But enough of the rain and the Sunshine you stopped by for some talk about SQL Internals and that is just what we are going to get to.


NULL BITMAP OFFSET

When last we met we were discussing how to read the Tag Bytes of a Data Record.  As you will recall I posted the following picture of a Data Record from Paul Randal (@PaulRandal | Blog) and the MCM Video series on Data Structures.  I’ve updated it to point to our next topic of discussion the Null Bitmap Offset. 

 

I’ve heard this also referred to as the Fixed Data Record Length portion of the record, and the two confused me at first until I realized they were one in the same.  The purpose of these bytes are to tell us how much fixed length data is stored in the fixed length columns.  To stay consistent we will use the same example as we did in Part 1 .

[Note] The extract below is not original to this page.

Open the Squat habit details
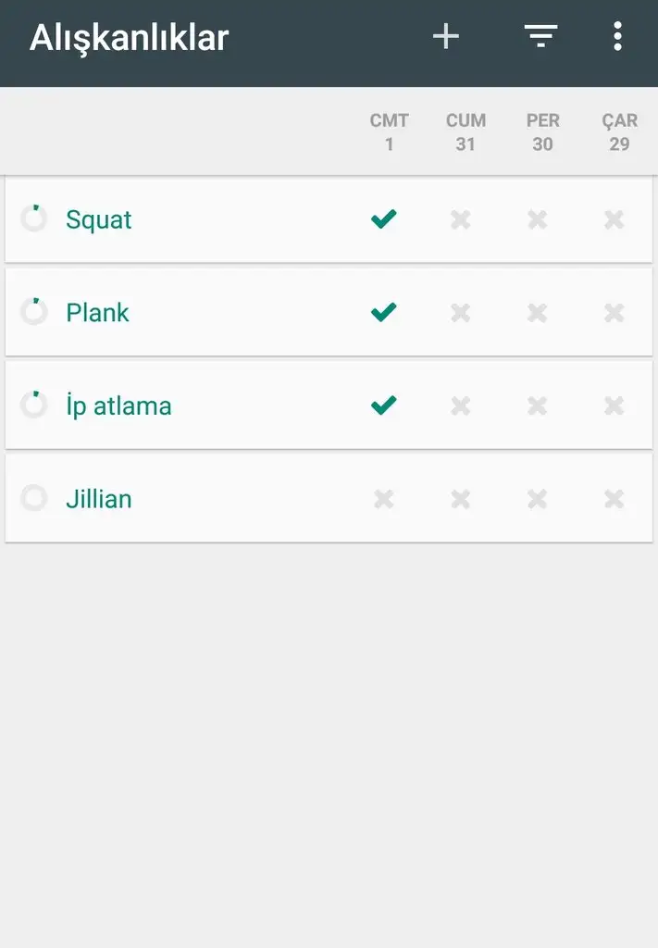This screenshot has width=658, height=948. point(98,219)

So if you are missing that code here it is, first we’ll create a database and insert a record.

USE master;
Go

IF EXISTS(SELECT name FROM sys.databases WHERE Name=N'demoInternals')
       BEGIN
              DROP Database demoInternals
       END

CREATE DATABASE demoInternals
GO

USE demoInternals
GO

/*
Let's create a Clustered Index
*/

IF EXISTS(SELECT NAME FROM sys.tables WHERE name=N'myTable1')
BEGIN
       DROP TABLE dbo.myTable1
END
CREATE TABLE myTable1(
       myID INT IDENTITY(1,1)
       ,productName char(500) DEFAULT 'some product'
       ,productDescription CHAR(1000) DEFAULT 'Product Description'
       ,PRIMARY KEY CLUSTERED(myID)     
) ;   

/*
Insert one data record
*/
INSERT INTO dbo.myTable1
DEFAULT VALUES

GO


You can see that we have nothing but fixed length records in this example.  We’ll use DBCC IND and DBCC PAGE to get our values again.

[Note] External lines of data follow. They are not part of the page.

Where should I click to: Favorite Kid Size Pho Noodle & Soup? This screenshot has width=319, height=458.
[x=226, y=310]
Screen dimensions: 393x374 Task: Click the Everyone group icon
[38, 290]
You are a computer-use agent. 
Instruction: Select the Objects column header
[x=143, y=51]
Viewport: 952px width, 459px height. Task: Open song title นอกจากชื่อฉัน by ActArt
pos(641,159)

DBCC IND(demoInternals, 'myTable1', 1)
GO


 

Remember PageType 10 is an allocation unit and we want to look at our data page so we want PageType 1.  We’ll turn on Trace Flag 3604 so we can see the DBCC PAGE output on our SSMS screen.

DBCC TRACEON(3604)
GO

DBCC PAGE('demoInternals', 1, 276, 3)
GO

I’m stripping the data out to only what is relevant for today.  The output of DBCC PAGE will have much more information on there as well.

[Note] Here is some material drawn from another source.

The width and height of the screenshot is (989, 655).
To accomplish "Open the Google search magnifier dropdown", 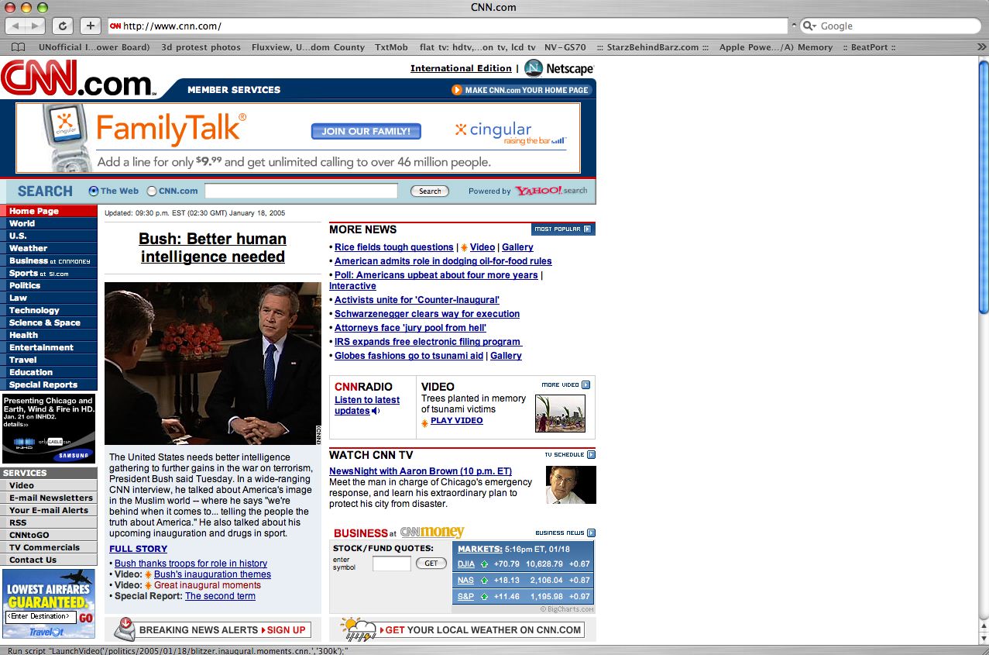I will (x=810, y=26).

0000000000000000:   1000e40501000000 736f6d65 2070726f 64756374  ..ä.....some product

 

Today we are looking just at the block in red e405, these are hexadecimal values that are group together in a two byte pair.  To read them we need to reverse them, instead of e405 we are actually looking at 0x05e4.  We’ll use our conversion web page from yesterday to see what this value is (for the tool just type in 05e4), http://easycalculation.com/hex-converter.php.

 

The value we get back is 1508.  If you look at our schema and add that up it seems a little off at first.  An integer is 4 bytes, plus 500 for our char, plus 1000 for our second char values, 4+500+1000=1504.  So where did the other 4 bytes come from? 

 

Our Tag Bytes are 2 bytes, and our Null Bitmap Offset are also 2 bytes.  Add those four in and you get 1508.  So let’s do one more example just to test this out.  We can’t use yesterday’s second example because it was the same table, we can’t use the third because all we did was add a variable length column to the table which wouldn’t show up in the fixed length portion of a record.  Looking at that example we can see that.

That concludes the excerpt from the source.